Zivile Krisenprävention ins Zentrum der Außenpolitik

Zivile Krisenprävention soll ins Zentrum deutscher Außen-, Entwicklungs- und Sicherheitspolitik rücken. Das fordert die Fraktion Bündnis 90/Die Grünen und hat dazu einen Antrag (17/5910) vorgelegt. Der deutsche Sitz im UN-Sicherheitsrat biete die Chance, auch international deutliche Akzente für die zivile Krisenprävention zu setzen. Ferner müsse die Regierung ein Konzept für medizinische, psychologische und soziale Betreuung ziviler Kräfte vorlegen. Abgelehnt wurde am vergangenen Donnerstag ein Antrag der Grünen (17/4043, 17/5307) zum Europäischen Auswärtigen Dienst. Die Fraktion hatte die Regierung aufgefordert, einen Beitrag zur Krisenprävention und zur Friedensförderung zu leisten.

Libyschen Flüchtlingen
soll geholfen werden

Die Bundesregierung soll nach Willen der Fraktion Bündnis 90/Die Grünen die humanitäre Hilfe zugunsten libyscher Flüchtlinge unterstützen. In einem Antrag (17/5909) fordern der Abgeordneten die Regierung auf, internationalen Organisationen bei der Evakuierung von Drittstaats-Angehörigen, libyschen Flüchtlingen und anderen Personen zu helfen und humanitär agierende Organisationen bei der Versorgung besonders umkämpfter Gebiete mit Medikamenten, medizinischem Personal und Trinkwasser zu unterstützen. Der Bundestag überwies den Antrag an den Ausschuss für Menschenrechte und humanitäre Hilfe.

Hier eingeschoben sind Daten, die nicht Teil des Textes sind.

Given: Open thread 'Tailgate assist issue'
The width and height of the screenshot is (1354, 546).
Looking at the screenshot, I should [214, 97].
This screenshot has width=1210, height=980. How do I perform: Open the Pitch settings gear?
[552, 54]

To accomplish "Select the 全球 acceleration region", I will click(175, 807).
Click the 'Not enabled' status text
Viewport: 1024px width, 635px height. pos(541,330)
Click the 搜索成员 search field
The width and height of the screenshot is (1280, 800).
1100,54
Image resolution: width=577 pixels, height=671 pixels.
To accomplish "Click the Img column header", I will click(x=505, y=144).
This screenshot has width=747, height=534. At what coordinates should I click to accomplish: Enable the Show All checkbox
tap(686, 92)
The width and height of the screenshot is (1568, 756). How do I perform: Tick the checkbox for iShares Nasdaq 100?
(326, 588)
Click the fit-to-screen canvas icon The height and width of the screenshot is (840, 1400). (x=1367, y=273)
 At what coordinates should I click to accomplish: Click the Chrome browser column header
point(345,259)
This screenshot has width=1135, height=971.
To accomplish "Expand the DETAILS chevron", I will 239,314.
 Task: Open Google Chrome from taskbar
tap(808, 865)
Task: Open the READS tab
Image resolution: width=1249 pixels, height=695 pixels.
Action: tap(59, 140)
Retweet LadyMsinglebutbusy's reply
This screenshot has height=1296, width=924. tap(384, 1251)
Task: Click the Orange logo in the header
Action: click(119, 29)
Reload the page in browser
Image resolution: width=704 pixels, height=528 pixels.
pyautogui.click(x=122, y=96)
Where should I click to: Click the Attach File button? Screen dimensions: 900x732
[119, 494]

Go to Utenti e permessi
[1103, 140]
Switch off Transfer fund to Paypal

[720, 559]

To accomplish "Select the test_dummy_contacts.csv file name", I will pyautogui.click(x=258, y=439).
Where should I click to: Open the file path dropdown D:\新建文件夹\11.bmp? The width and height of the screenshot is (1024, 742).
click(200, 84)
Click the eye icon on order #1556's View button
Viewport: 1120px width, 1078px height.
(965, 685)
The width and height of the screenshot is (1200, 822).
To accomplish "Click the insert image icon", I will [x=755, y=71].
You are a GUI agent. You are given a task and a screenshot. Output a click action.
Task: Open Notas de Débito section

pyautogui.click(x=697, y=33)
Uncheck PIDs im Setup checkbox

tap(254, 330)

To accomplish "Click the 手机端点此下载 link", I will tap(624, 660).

Union und FDP fordern gemeinsame Außenpolitik

Die Fraktionen der CDU/CSU und FDP sprechen sich für die Kontrolle und politische Begleitung der Gemeinsamen Außen- und Sicherheitspolitik sowie der Gemeinsamen Sicherheits- und Verteidigungspolitik (GASP) aus. In einem Antrag (17/5903) fordern sie die Einrichtung eines Gremiums, das sich aus den Vertretern der nationalen Parlamente der EU-Mitgliedstaaten und des Europäischen Parlaments zusammensetzt. Diese Konferenz soll die Vernetzung der wichtigsten Akteure der Außen- und Sicherheitspolitik sicherstellen. Das Parlament überwies am Donnerstag die Vorlage an den Europaausschuss.

Grünen-Antrag zu Internet-Telefonie

Die Fraktion Bündnis 90/Die Grünen fordert die Bundesregierung auf, allen in Afghanistan stationierten Bundeswehrsoldaten noch in diesem Jahr Internet-Telefonie zu ermöglichen. Der Bundestag überwies den Antrag (17/5908) zur weiteren Beratung an den Verteidigungsausschuss.